◆ Dataset content
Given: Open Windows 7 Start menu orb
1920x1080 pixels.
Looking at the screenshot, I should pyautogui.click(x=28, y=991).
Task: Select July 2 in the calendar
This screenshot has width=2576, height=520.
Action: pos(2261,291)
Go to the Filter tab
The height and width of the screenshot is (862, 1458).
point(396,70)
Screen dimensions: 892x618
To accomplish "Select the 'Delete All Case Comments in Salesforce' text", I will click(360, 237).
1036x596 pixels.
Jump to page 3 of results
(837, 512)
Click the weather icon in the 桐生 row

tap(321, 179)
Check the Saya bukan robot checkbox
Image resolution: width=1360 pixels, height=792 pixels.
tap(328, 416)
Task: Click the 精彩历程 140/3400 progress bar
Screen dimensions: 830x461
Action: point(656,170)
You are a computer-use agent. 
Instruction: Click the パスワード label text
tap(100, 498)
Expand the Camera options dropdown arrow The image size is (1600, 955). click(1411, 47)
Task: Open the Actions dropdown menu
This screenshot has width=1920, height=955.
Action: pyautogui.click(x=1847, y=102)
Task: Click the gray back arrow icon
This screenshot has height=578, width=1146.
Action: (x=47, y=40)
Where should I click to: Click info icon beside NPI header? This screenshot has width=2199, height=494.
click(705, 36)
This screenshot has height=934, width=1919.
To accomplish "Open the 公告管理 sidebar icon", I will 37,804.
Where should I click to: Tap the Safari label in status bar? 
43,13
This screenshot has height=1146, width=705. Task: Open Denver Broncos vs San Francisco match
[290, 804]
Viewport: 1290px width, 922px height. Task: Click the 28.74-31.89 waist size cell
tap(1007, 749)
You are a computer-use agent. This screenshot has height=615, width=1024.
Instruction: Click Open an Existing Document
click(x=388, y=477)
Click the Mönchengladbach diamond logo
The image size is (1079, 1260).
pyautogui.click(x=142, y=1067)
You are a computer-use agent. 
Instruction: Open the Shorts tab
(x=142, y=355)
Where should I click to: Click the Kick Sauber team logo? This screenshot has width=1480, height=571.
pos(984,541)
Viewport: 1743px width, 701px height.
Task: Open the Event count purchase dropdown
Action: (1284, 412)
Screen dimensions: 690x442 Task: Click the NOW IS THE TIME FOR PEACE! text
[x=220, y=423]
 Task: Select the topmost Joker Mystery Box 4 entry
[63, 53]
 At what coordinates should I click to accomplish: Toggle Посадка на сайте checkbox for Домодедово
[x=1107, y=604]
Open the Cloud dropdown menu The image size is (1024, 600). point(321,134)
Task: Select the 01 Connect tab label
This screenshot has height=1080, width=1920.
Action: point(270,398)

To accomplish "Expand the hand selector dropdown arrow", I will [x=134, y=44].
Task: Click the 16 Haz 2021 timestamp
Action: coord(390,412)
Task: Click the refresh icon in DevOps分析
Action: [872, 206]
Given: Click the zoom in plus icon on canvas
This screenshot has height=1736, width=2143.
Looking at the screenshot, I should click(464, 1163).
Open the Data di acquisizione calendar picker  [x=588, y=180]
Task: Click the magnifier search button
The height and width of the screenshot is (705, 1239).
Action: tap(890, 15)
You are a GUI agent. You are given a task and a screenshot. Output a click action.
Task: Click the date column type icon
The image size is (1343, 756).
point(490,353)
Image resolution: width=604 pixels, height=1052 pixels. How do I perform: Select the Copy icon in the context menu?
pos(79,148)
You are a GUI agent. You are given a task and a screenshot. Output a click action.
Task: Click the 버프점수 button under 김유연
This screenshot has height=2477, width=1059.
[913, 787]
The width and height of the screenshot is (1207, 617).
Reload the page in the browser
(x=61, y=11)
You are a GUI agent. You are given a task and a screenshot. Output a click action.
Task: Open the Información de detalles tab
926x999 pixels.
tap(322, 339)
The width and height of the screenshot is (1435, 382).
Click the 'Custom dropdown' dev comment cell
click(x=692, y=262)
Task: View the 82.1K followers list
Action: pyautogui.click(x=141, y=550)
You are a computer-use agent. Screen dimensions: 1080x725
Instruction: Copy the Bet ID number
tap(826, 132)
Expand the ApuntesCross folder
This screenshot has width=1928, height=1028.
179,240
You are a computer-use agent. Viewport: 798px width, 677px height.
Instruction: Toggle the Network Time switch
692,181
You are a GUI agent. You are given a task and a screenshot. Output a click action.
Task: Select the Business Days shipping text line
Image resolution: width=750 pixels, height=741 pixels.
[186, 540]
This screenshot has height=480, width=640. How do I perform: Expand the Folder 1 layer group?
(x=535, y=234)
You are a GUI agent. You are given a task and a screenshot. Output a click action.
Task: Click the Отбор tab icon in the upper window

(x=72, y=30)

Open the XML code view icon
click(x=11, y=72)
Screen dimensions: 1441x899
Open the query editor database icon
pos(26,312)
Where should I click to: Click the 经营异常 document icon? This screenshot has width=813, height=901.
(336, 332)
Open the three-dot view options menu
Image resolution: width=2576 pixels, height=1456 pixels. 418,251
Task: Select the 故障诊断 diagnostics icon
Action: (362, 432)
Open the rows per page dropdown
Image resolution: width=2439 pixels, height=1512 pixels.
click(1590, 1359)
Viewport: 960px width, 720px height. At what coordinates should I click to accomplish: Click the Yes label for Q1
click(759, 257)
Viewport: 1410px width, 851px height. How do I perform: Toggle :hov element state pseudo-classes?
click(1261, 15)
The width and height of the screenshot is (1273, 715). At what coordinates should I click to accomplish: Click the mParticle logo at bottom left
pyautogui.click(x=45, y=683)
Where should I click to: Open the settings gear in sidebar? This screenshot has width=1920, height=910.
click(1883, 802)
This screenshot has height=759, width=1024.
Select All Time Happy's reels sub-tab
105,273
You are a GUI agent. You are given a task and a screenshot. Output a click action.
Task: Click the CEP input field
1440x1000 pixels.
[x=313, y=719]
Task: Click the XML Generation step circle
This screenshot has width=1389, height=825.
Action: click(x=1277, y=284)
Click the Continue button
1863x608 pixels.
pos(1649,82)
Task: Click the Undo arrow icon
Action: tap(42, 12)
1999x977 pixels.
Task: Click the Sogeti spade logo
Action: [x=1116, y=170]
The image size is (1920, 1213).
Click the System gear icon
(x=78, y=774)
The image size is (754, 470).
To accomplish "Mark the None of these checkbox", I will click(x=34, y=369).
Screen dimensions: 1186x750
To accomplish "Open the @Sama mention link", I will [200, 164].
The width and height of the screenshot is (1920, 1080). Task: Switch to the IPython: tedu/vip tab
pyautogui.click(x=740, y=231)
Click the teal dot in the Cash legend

◆ Job
Copy out all of the items above again, putting "Where do I click to" wherever "Where should I click to" appears and keeping everything else the same.

◆ Response to this task
Given: Open Windows 7 Start menu orb
1920x1080 pixels.
Looking at the screenshot, I should pyautogui.click(x=28, y=991).
Task: Select July 2 in the calendar
This screenshot has width=2576, height=520.
Action: pos(2261,291)
Go to the Filter tab
The height and width of the screenshot is (862, 1458).
point(396,70)
Screen dimensions: 892x618
To accomplish "Select the 'Delete All Case Comments in Salesforce' text", I will click(360, 237).
1036x596 pixels.
Jump to page 3 of results
(837, 512)
Click the weather icon in the 桐生 row

tap(321, 179)
Check the Saya bukan robot checkbox
Image resolution: width=1360 pixels, height=792 pixels.
tap(328, 416)
Task: Click the 精彩历程 140/3400 progress bar
Screen dimensions: 830x461
Action: point(656,170)
You are a computer-use agent. 
Instruction: Click the パスワード label text
tap(100, 498)
Expand the Camera options dropdown arrow The image size is (1600, 955). click(1411, 47)
Task: Open the Actions dropdown menu
This screenshot has width=1920, height=955.
Action: pyautogui.click(x=1847, y=102)
Task: Click the gray back arrow icon
This screenshot has height=578, width=1146.
Action: (x=47, y=40)
Where do I click to: Click info icon beside NPI header? This screenshot has width=2199, height=494.
click(705, 36)
This screenshot has height=934, width=1919.
To accomplish "Open the 公告管理 sidebar icon", I will 37,804.
Where do I click to: Tap the Safari label in status bar? 
43,13
This screenshot has height=1146, width=705. Task: Open Denver Broncos vs San Francisco match
[290, 804]
Viewport: 1290px width, 922px height. Task: Click the 28.74-31.89 waist size cell
tap(1007, 749)
You are a computer-use agent. This screenshot has height=615, width=1024.
Instruction: Click Open an Existing Document
click(x=388, y=477)
Click the Mönchengladbach diamond logo
The image size is (1079, 1260).
pyautogui.click(x=142, y=1067)
You are a computer-use agent. 
Instruction: Open the Shorts tab
(x=142, y=355)
Where do I click to: Click the Kick Sauber team logo? This screenshot has width=1480, height=571.
pos(984,541)
Viewport: 1743px width, 701px height.
Task: Open the Event count purchase dropdown
Action: (1284, 412)
Screen dimensions: 690x442 Task: Click the NOW IS THE TIME FOR PEACE! text
[x=220, y=423]
 Task: Select the topmost Joker Mystery Box 4 entry
[63, 53]
 At what coordinates should I click to accomplish: Toggle Посадка на сайте checkbox for Домодедово
[x=1107, y=604]
Open the Cloud dropdown menu The image size is (1024, 600). point(321,134)
Task: Select the 01 Connect tab label
This screenshot has height=1080, width=1920.
Action: point(270,398)

To accomplish "Expand the hand selector dropdown arrow", I will [x=134, y=44].
Task: Click the 16 Haz 2021 timestamp
Action: coord(390,412)
Task: Click the refresh icon in DevOps分析
Action: [872, 206]
Given: Click the zoom in plus icon on canvas
This screenshot has height=1736, width=2143.
Looking at the screenshot, I should click(464, 1163).
Open the Data di acquisizione calendar picker  [x=588, y=180]
Task: Click the magnifier search button
The height and width of the screenshot is (705, 1239).
Action: tap(890, 15)
You are a GUI agent. You are given a task and a screenshot. Output a click action.
Task: Click the date column type icon
The image size is (1343, 756).
point(490,353)
Image resolution: width=604 pixels, height=1052 pixels. How do I perform: Select the Copy icon in the context menu?
pos(79,148)
You are a GUI agent. You are given a task and a screenshot. Output a click action.
Task: Click the 버프점수 button under 김유연
This screenshot has height=2477, width=1059.
[913, 787]
The width and height of the screenshot is (1207, 617).
Reload the page in the browser
(x=61, y=11)
You are a GUI agent. You are given a task and a screenshot. Output a click action.
Task: Open the Información de detalles tab
926x999 pixels.
tap(322, 339)
The width and height of the screenshot is (1435, 382).
Click the 'Custom dropdown' dev comment cell
click(x=692, y=262)
Task: View the 82.1K followers list
Action: pyautogui.click(x=141, y=550)
You are a computer-use agent. Screen dimensions: 1080x725
Instruction: Copy the Bet ID number
tap(826, 132)
Expand the ApuntesCross folder
This screenshot has width=1928, height=1028.
179,240
You are a computer-use agent. Viewport: 798px width, 677px height.
Instruction: Toggle the Network Time switch
692,181
You are a GUI agent. You are given a task and a screenshot. Output a click action.
Task: Select the Business Days shipping text line
Image resolution: width=750 pixels, height=741 pixels.
[186, 540]
This screenshot has height=480, width=640. How do I perform: Expand the Folder 1 layer group?
(x=535, y=234)
You are a GUI agent. You are given a task and a screenshot. Output a click action.
Task: Click the Отбор tab icon in the upper window

(x=72, y=30)

Open the XML code view icon
click(x=11, y=72)
Screen dimensions: 1441x899
Open the query editor database icon
pos(26,312)
Where do I click to: Click the 经营异常 document icon? This screenshot has width=813, height=901.
(336, 332)
Open the three-dot view options menu
Image resolution: width=2576 pixels, height=1456 pixels. 418,251
Task: Select the 故障诊断 diagnostics icon
Action: (362, 432)
Open the rows per page dropdown
Image resolution: width=2439 pixels, height=1512 pixels.
click(1590, 1359)
Viewport: 960px width, 720px height. At what coordinates should I click to accomplish: Click the Yes label for Q1
click(759, 257)
Viewport: 1410px width, 851px height. How do I perform: Toggle :hov element state pseudo-classes?
click(1261, 15)
The width and height of the screenshot is (1273, 715). At what coordinates should I click to accomplish: Click the mParticle logo at bottom left
pyautogui.click(x=45, y=683)
Where do I click to: Open the settings gear in sidebar? This screenshot has width=1920, height=910.
click(1883, 802)
This screenshot has height=759, width=1024.
Select All Time Happy's reels sub-tab
105,273
You are a GUI agent. You are given a task and a screenshot. Output a click action.
Task: Click the CEP input field
1440x1000 pixels.
[x=313, y=719]
Task: Click the XML Generation step circle
This screenshot has width=1389, height=825.
Action: click(x=1277, y=284)
Click the Continue button
1863x608 pixels.
pos(1649,82)
Task: Click the Undo arrow icon
Action: tap(42, 12)
1999x977 pixels.
Task: Click the Sogeti spade logo
Action: [x=1116, y=170]
The image size is (1920, 1213).
Click the System gear icon
(x=78, y=774)
The image size is (754, 470).
To accomplish "Mark the None of these checkbox", I will click(x=34, y=369).
Screen dimensions: 1186x750
To accomplish "Open the @Sama mention link", I will [200, 164].
The width and height of the screenshot is (1920, 1080). Task: Switch to the IPython: tedu/vip tab
pyautogui.click(x=740, y=231)
Click the teal dot in the Cash legend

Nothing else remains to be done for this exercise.